## DESCRIPTION OF THE TASK
Give back exactly the lines from the one that holds "This screenshot has" through the final line of the data; omit the pictures and add nothing.

Stored records
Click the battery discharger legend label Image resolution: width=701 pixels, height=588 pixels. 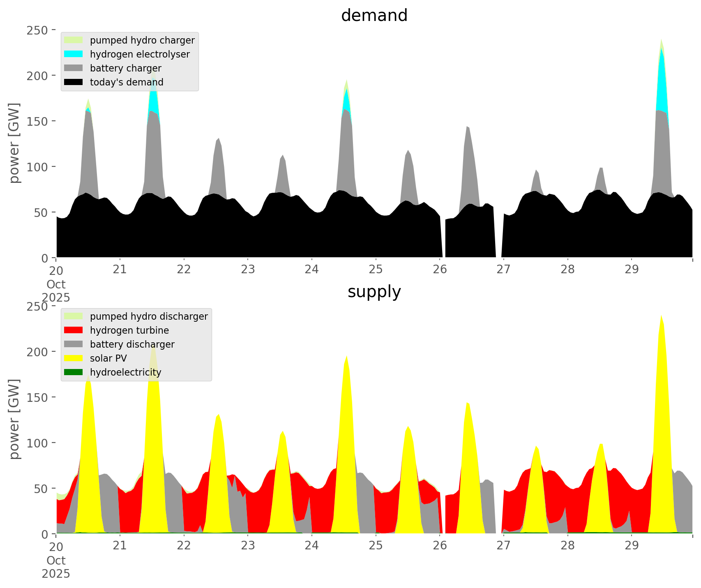[132, 344]
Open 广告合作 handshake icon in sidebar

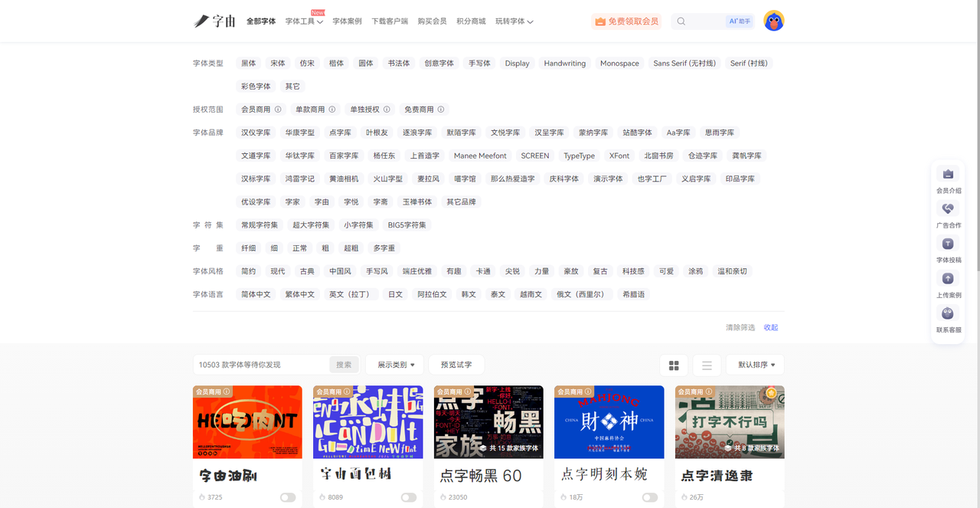(x=948, y=209)
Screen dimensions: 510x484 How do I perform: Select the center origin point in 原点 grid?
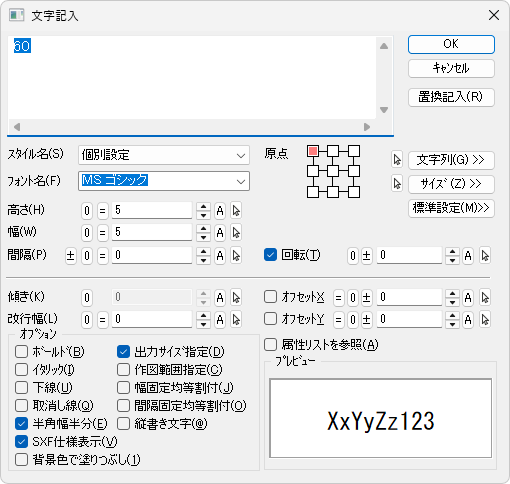tap(333, 171)
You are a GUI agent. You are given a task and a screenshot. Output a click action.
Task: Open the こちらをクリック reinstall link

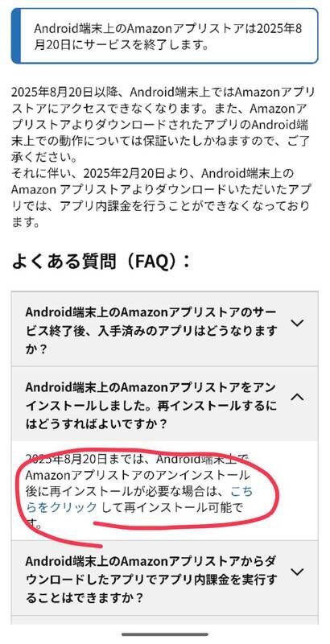click(139, 499)
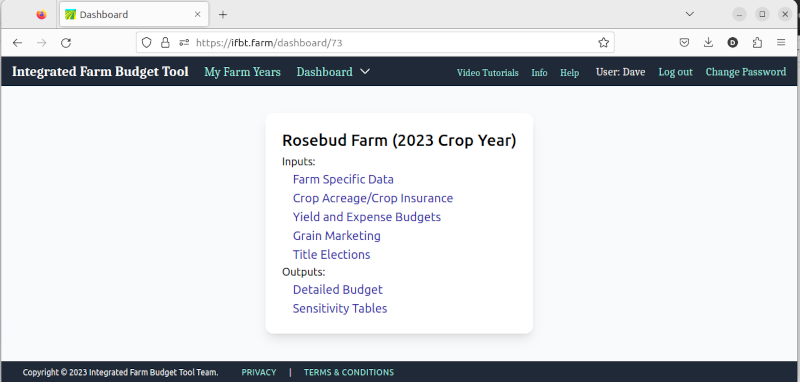Screen dimensions: 800x382
Task: Go back using the browser back arrow
Action: click(17, 43)
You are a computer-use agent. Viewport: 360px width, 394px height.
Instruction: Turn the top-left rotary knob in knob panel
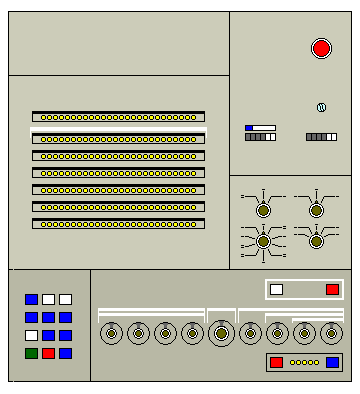click(x=263, y=210)
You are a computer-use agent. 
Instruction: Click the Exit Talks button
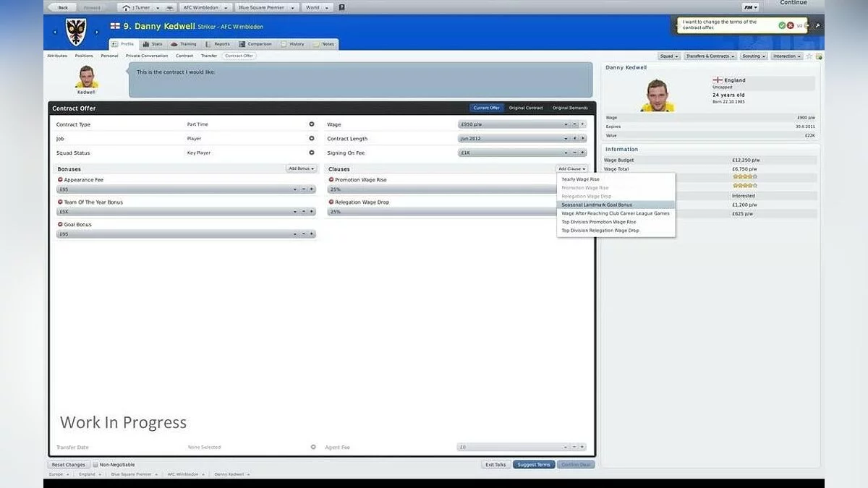coord(495,465)
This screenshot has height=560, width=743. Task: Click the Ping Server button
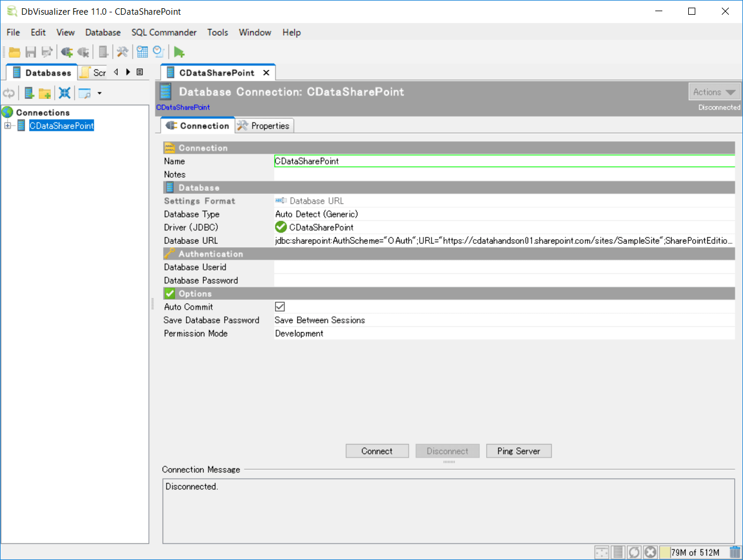click(519, 451)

## FINISHED EXERCISE
This screenshot has height=560, width=743. Task: Click the Ping Server button
click(519, 451)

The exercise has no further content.